> Reading text
I can\'t figure out why numba is beating numpy here (over 3x). Did I make some fundamental error in how I am benchmarking here? Seems like the perfect situation for numpy,
Instead of cluttering the original question further, I'll add some more stuff here in response to Jeff, Jaime, Veedrac:
def proc_numpy2(x,y,z):
np.subtract( np.multiply(x,2), np.multiply(y,55),out=x)
np.add( x, np.multiply(y,2),out=y)
np.add(x,np.add(y,99),out=z)
np.multiply(z,np.subtract(z,.88),out=z)
return z
def proc_numpy3(x,y,z):
x *= 2
x -= y*55
y *= 2
y += x
z = x + y
z += 99
z *= (z-.88)
return z
My machine seems to be running a tad faster today than yesterday so here they are in comparison to proc_numpy (proc_numba is timing the same as before)
In [611]: %timeit proc_numpy(x,y,z)
10000 loops, best of 3: 103 µs per loop
In [612]: %timeit proc_numpy2(x,y,z)
10000 loops, best of 3: 92.5 µs per loop
In [613]: %timeit proc_numpy3(x,y,z)
10000 loops, best of 3: 85.1 µs per loop
Note that as I was writing proc_numpy2/3 that I started seeing some side effects so I made copies of x,y,z and passed the copies instead of re-using x,y,z. Also, the different functions sometimes had slight differences in precision, so some of the them didn't pass the equality tests but if you diff them, they are really close. I assume that is due to creating or (not creating) temp variables. E.g.:
In [458]: (res_numpy2 - res_numba)[:12]
Out[458]:
array([ -7.27595761e-12, 0.00000000e+00, 0.00000000e+00,
0.00000000e+00, 0.00000000e+00, 0.00000000e+00,
0.00000000e+00, 0.00000000e+00, 0.00000000e+00,
0.00000000e+00, -7.27595761e-12, 0.00000000e+00])
Also, it's pretty minor (about 10 µs) but using float literals (55. instead of 55) will also save a little time for numpy but doesn't help numba.

> Data excerpt
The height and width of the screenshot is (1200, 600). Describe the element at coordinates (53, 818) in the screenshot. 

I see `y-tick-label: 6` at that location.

> Description of the task
Reproduce the entire numba versus numpy benchmarking post word for word. The listing has no connection to the numba and numpy benchmarking post.

> Result of the exercise
I can\'t figure out why numba is beating numpy here (over 3x). Did I make some fundamental error in how I am benchmarking here? Seems like the perfect situation for numpy,
Instead of cluttering the original question further, I'll add some more stuff here in response to Jeff, Jaime, Veedrac:
def proc_numpy2(x,y,z):
np.subtract( np.multiply(x,2), np.multiply(y,55),out=x)
np.add( x, np.multiply(y,2),out=y)
np.add(x,np.add(y,99),out=z)
np.multiply(z,np.subtract(z,.88),out=z)
return z
def proc_numpy3(x,y,z):
x *= 2
x -= y*55
y *= 2
y += x
z = x + y
z += 99
z *= (z-.88)
return z
My machine seems to be running a tad faster today than yesterday so here they are in comparison to proc_numpy (proc_numba is timing the same as before)
In [611]: %timeit proc_numpy(x,y,z)
10000 loops, best of 3: 103 µs per loop
In [612]: %timeit proc_numpy2(x,y,z)
10000 loops, best of 3: 92.5 µs per loop
In [613]: %timeit proc_numpy3(x,y,z)
10000 loops, best of 3: 85.1 µs per loop
Note that as I was writing proc_numpy2/3 that I started seeing some side effects so I made copies of x,y,z and passed the copies instead of re-using x,y,z. Also, the different functions sometimes had slight differences in precision, so some of the them didn't pass the equality tests but if you diff them, they are really close. I assume that is due to creating or (not creating) temp variables. E.g.:
In [458]: (res_numpy2 - res_numba)[:12]
Out[458]:
array([ -7.27595761e-12, 0.00000000e+00, 0.00000000e+00,
0.00000000e+00, 0.00000000e+00, 0.00000000e+00,
0.00000000e+00, 0.00000000e+00, 0.00000000e+00,
0.00000000e+00, -7.27595761e-12, 0.00000000e+00])
Also, it's pretty minor (about 10 µs) but using float literals (55. instead of 55) will also save a little time for numpy but doesn't help numba.